(Dataset entries)
*****
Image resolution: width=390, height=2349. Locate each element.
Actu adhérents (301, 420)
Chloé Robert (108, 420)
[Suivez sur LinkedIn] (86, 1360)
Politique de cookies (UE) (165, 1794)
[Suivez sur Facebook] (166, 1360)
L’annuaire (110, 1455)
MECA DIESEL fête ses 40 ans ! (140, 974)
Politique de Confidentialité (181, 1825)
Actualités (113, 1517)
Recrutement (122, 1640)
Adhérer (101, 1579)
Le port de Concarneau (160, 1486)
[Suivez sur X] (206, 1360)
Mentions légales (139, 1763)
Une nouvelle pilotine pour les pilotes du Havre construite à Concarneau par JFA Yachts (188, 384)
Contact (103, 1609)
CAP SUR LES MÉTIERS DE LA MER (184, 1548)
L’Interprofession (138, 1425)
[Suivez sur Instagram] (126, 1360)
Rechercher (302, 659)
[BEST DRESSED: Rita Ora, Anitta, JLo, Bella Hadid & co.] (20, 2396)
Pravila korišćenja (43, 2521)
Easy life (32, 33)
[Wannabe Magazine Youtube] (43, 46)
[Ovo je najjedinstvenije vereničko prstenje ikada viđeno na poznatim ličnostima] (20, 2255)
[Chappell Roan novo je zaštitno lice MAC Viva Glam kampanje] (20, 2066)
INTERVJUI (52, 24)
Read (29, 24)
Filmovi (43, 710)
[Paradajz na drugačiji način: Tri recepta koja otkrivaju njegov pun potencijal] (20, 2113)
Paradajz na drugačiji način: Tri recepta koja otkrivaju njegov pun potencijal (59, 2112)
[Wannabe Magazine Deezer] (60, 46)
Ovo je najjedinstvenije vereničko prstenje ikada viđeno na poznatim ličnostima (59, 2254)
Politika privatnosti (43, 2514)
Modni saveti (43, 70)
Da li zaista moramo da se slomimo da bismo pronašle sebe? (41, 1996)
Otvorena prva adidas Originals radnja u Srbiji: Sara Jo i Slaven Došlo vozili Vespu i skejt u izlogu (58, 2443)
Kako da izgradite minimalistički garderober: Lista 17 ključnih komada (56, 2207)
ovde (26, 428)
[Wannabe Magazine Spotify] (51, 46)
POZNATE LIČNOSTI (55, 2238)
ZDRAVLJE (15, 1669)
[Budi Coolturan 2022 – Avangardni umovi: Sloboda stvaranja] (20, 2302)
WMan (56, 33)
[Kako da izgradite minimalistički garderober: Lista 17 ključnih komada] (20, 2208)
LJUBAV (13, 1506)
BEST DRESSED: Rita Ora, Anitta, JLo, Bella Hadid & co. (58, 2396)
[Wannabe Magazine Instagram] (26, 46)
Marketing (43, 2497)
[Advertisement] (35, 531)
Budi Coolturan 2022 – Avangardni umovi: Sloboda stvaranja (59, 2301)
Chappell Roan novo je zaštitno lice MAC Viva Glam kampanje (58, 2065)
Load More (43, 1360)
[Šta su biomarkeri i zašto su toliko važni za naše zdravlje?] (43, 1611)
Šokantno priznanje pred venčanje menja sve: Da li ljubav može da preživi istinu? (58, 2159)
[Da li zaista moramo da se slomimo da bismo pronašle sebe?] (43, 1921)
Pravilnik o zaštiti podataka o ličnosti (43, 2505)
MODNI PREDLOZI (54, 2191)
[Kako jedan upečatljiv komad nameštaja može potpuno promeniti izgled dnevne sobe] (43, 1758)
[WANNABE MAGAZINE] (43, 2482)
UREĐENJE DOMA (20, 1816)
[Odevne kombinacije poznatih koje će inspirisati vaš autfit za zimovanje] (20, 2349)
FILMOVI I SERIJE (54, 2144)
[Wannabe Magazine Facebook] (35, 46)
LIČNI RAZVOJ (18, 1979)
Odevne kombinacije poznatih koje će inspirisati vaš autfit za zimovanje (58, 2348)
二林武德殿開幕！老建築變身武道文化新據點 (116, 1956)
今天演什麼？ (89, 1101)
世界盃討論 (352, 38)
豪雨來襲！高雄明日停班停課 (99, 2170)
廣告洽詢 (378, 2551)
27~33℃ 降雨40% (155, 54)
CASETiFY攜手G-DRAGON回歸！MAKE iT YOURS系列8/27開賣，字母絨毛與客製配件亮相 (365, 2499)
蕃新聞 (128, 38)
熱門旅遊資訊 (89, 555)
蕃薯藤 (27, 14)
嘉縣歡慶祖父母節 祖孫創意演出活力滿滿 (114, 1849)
*****
▸ **ASSIGNED TASK**: I'd like an exact copy of the lines above, from the very first one through the line that contains "Filmovi (43, 710)", with nothing else added.

▸ **RESPONSE TO THIS TASK**:
Image resolution: width=390, height=2349. Locate each element.
Actu adhérents (301, 420)
Chloé Robert (108, 420)
[Suivez sur LinkedIn] (86, 1360)
Politique de cookies (UE) (165, 1794)
[Suivez sur Facebook] (166, 1360)
L’annuaire (110, 1455)
MECA DIESEL fête ses 40 ans ! (140, 974)
Politique de Confidentialité (181, 1825)
Actualités (113, 1517)
Recrutement (122, 1640)
Adhérer (101, 1579)
Le port de Concarneau (160, 1486)
[Suivez sur X] (206, 1360)
Mentions légales (139, 1763)
Une nouvelle pilotine pour les pilotes du Havre construite à Concarneau par JFA Yachts (188, 384)
Contact (103, 1609)
CAP SUR LES MÉTIERS DE LA MER (184, 1548)
L’Interprofession (138, 1425)
[Suivez sur Instagram] (126, 1360)
Rechercher (302, 659)
[BEST DRESSED: Rita Ora, Anitta, JLo, Bella Hadid & co.] (20, 2396)
Pravila korišćenja (43, 2521)
Easy life (32, 33)
[Wannabe Magazine Youtube] (43, 46)
[Ovo je najjedinstvenije vereničko prstenje ikada viđeno na poznatim ličnostima] (20, 2255)
[Chappell Roan novo je zaštitno lice MAC Viva Glam kampanje] (20, 2066)
INTERVJUI (52, 24)
Read (29, 24)
Filmovi (43, 710)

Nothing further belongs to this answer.